» **DOCUMENT SECTION**
★ ★ ★ ★

Engagers are great at having conversations around videos that are trending, current political topics, pop news, social justice issues and spiritual topics. They typically know how to exhibit kindness and empathy while still speaking the truth. They will often find themselves coming up against opposition and even find themselves dealing with contentious people. Through it all, engagers understand that they are called to shine light into the world around them, even in the digital space.
Curators are like skilled librarians or masterful museum curators. They understand the needs of the people they’re trying to reach and they create collections to serve them. Must curators operate at a church, ministry or corporate level.
A supporter, is someone who provides moral, financial or physical support. They are the ones who encourage the work of ministries and churches to help them fulfil their mission.
Influencers are people who recognise that the words they say online can have a large impact on a wider group of people than the average person. Therefore they understand they have more responsibility to be accountable for their words and actions online.
You can think of good neighbours as those who act on their good thoughts to serve others, both online and in person.
You can read a bit more about this topic in our article about the Digital Discipleship Ecosystem.
As you can see, digital discipleship is a way of life – it is following the call to discipleship, even in the digital space. As you read through the article, where do you see yourself and your organisation fitting into digital discipleship? How do you see it helping you fulfil your mission?

★ ★ ★ ★

» **PARTS OF THE EXERCISE**
• a. Answer these questions about the text on digital discipleship:
(i) Curators are compared to what two kinds of people?
(ii) What three kinds of support does a supporter provide?
(iii) Which two qualities do engagers show while still speaking the truth?
• b. Which roles in digital discipleship does the text on digital discipleship describe?

[Rows of pointing data]
★ ★ ★ ★

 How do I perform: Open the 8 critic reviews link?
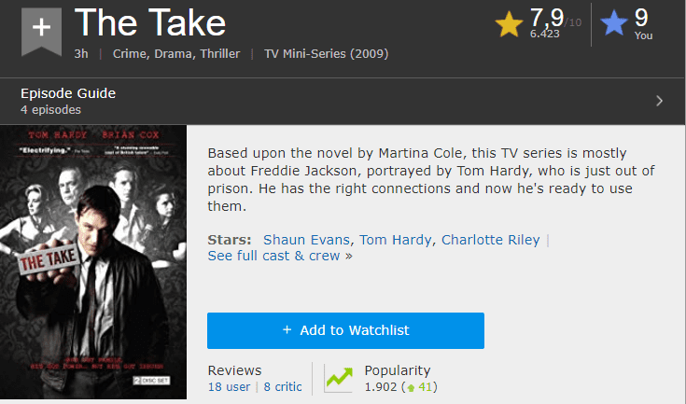[x=282, y=386]
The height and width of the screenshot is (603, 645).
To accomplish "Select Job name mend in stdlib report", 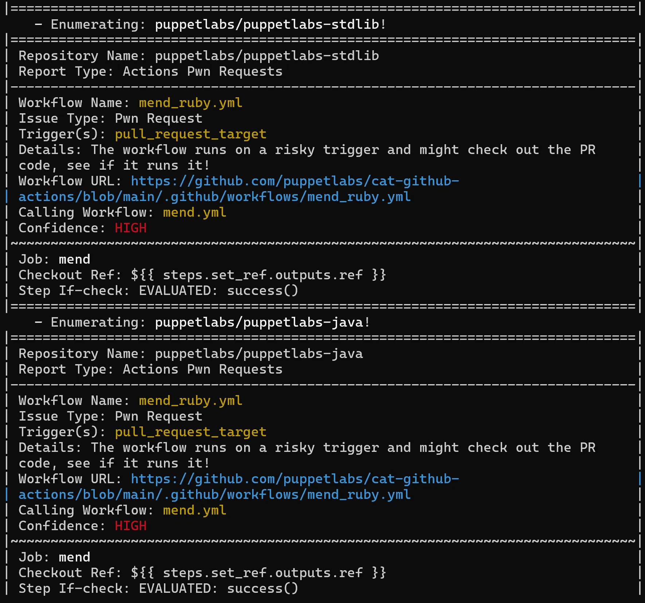I will coord(74,260).
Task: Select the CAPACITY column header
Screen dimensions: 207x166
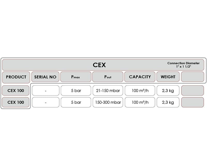Action: click(x=140, y=77)
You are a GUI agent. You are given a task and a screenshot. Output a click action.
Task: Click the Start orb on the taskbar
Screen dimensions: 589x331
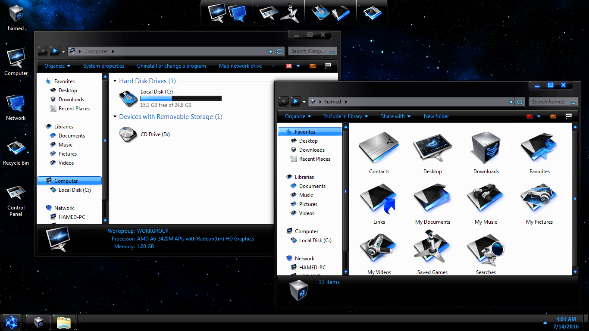tap(12, 322)
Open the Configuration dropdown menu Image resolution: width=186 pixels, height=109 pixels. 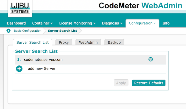click(x=142, y=23)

★ ★ ★ ★

» **RESPONSES BY TASK**
• a.
(i) Skilled librarians and masterful museum curators
(ii) Moral, financial or physical support
(iii) Kindness and empathy

• b.
Engagers
Curators
Supporters
Influencers
Good neighbours